--- RECORD EXTRACTS Enclosed Below ---
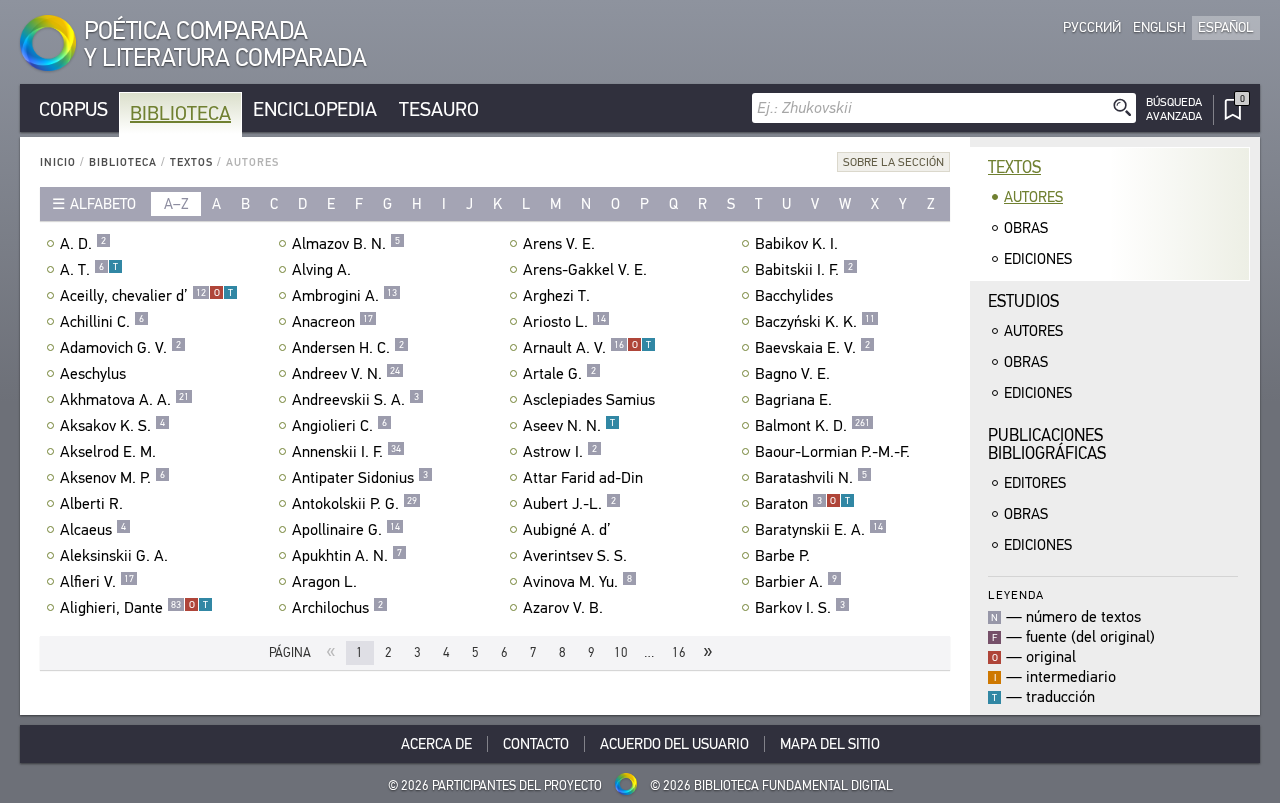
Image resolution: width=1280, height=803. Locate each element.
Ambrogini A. (344, 296)
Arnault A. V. (587, 348)
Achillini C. (102, 322)
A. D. (83, 244)
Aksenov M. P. (112, 478)
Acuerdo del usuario (674, 744)
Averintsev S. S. (575, 556)
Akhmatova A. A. (124, 400)
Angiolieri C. (339, 426)
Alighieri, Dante (134, 608)
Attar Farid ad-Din (583, 478)
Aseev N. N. (569, 426)
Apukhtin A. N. (347, 556)
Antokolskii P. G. (354, 504)
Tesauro (439, 109)
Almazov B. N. (346, 244)
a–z (176, 204)
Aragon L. (324, 582)
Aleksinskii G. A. (114, 556)
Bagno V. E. (792, 374)
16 (679, 652)
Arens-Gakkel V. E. (585, 270)
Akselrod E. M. (108, 452)
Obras (1026, 228)
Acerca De (436, 744)
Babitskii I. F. (804, 270)
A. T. (89, 270)
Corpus (73, 109)
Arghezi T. (556, 296)
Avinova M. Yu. (577, 582)
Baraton (802, 504)
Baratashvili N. (811, 478)
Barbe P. (782, 556)
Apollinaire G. (346, 530)
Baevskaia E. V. (812, 348)
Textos (191, 162)
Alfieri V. (97, 582)
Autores (1033, 197)
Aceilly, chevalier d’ (146, 296)
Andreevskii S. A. (355, 400)
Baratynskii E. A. (819, 530)
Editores (1035, 483)
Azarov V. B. (563, 608)
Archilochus (337, 608)
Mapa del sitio (830, 744)
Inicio (58, 162)
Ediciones (1038, 259)
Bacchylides (794, 296)
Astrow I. (560, 452)
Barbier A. (796, 582)
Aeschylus (93, 374)
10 (621, 652)
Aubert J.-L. (569, 504)
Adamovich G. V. (120, 348)
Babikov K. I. (796, 244)
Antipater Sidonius (360, 478)
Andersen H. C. (348, 348)
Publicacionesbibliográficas (1047, 444)
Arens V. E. (559, 244)
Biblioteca (180, 113)
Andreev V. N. (346, 374)
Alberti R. (91, 504)
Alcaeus (93, 530)
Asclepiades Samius (589, 400)
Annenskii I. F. (346, 452)
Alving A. (321, 270)
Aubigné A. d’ (567, 530)
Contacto (536, 744)
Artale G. (559, 374)
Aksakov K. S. (112, 426)
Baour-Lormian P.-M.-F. (832, 452)
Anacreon (332, 322)
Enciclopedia (315, 109)
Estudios (1023, 301)
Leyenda (1016, 594)
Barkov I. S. (800, 608)
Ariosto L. (564, 322)
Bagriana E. (793, 400)
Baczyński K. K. (815, 322)
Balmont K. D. (812, 426)
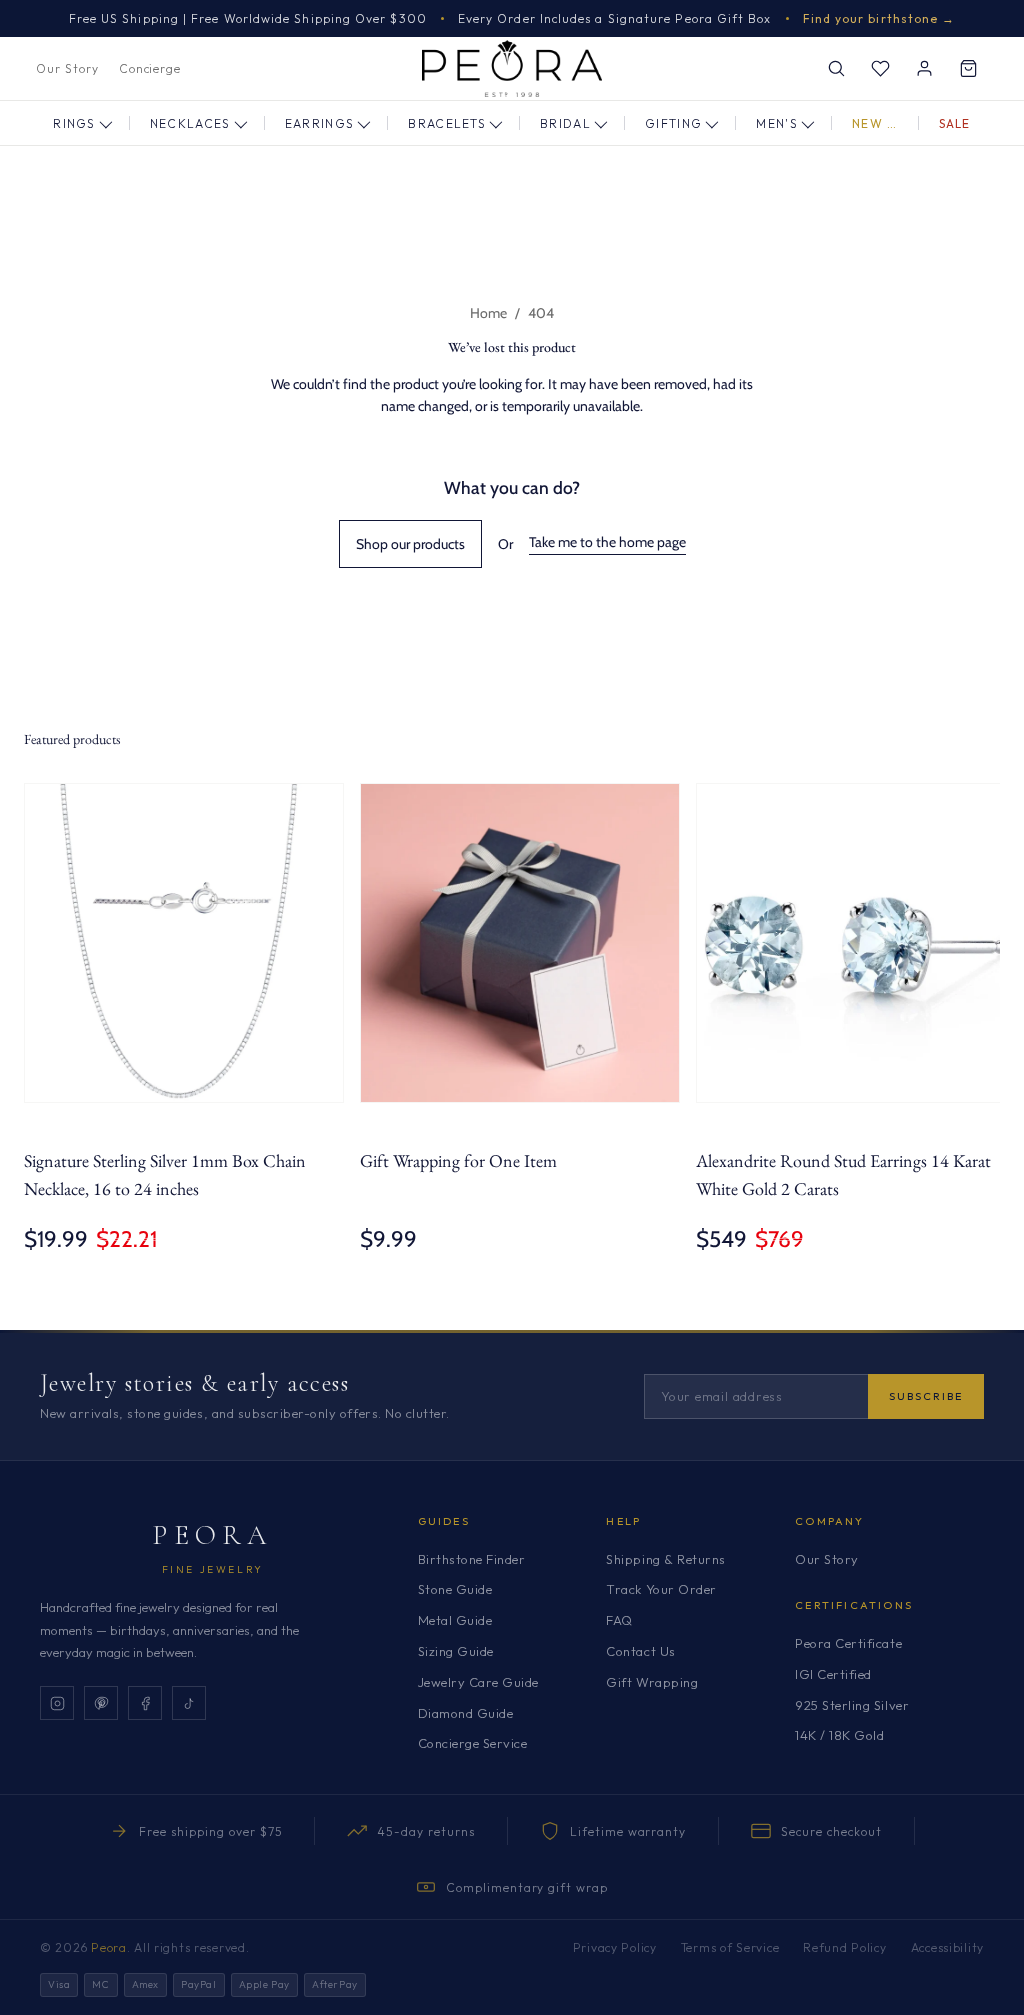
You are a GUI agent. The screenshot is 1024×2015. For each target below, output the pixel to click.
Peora (212, 1535)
--- End of Enclosed RECORD EXTRACTS ---
- **WORK REQUEST**: Starting with the line with "Inicio (58, 162)" above and going on through the line with "Balmont K. D. (812, 426)", transcribe every line exactly, both ends included, and add nothing.

- **OUTPUT**:
Inicio (58, 162)
Ediciones (1038, 259)
Bacchylides (794, 296)
Astrow I. (560, 452)
Barbier A. (796, 582)
Aeschylus (93, 374)
10 (621, 652)
Aubert J.-L. (569, 504)
Adamovich G. V. (120, 348)
Babikov K. I. (796, 244)
Antipater Sidonius (360, 478)
Andersen H. C. (348, 348)
Publicacionesbibliográficas (1047, 444)
Arens V. E. (559, 244)
Biblioteca (180, 113)
Andreev V. N. (346, 374)
Alberti R. (91, 504)
Alcaeus (93, 530)
Asclepiades Samius (589, 400)
Annenskii I. F. (346, 452)
Alving A. (321, 270)
Aubigné A. d’ (567, 530)
Contacto (536, 744)
Artale G. (559, 374)
Aksakov K. S. (112, 426)
Baour-Lormian P.-M.-F. (832, 452)
Anacreon (332, 322)
Enciclopedia (315, 109)
Estudios (1023, 301)
Leyenda (1016, 594)
Barkov I. S. (800, 608)
Ariosto L. (564, 322)
Bagriana E. (793, 400)
Baczyński K. K. (815, 322)
Balmont K. D. (812, 426)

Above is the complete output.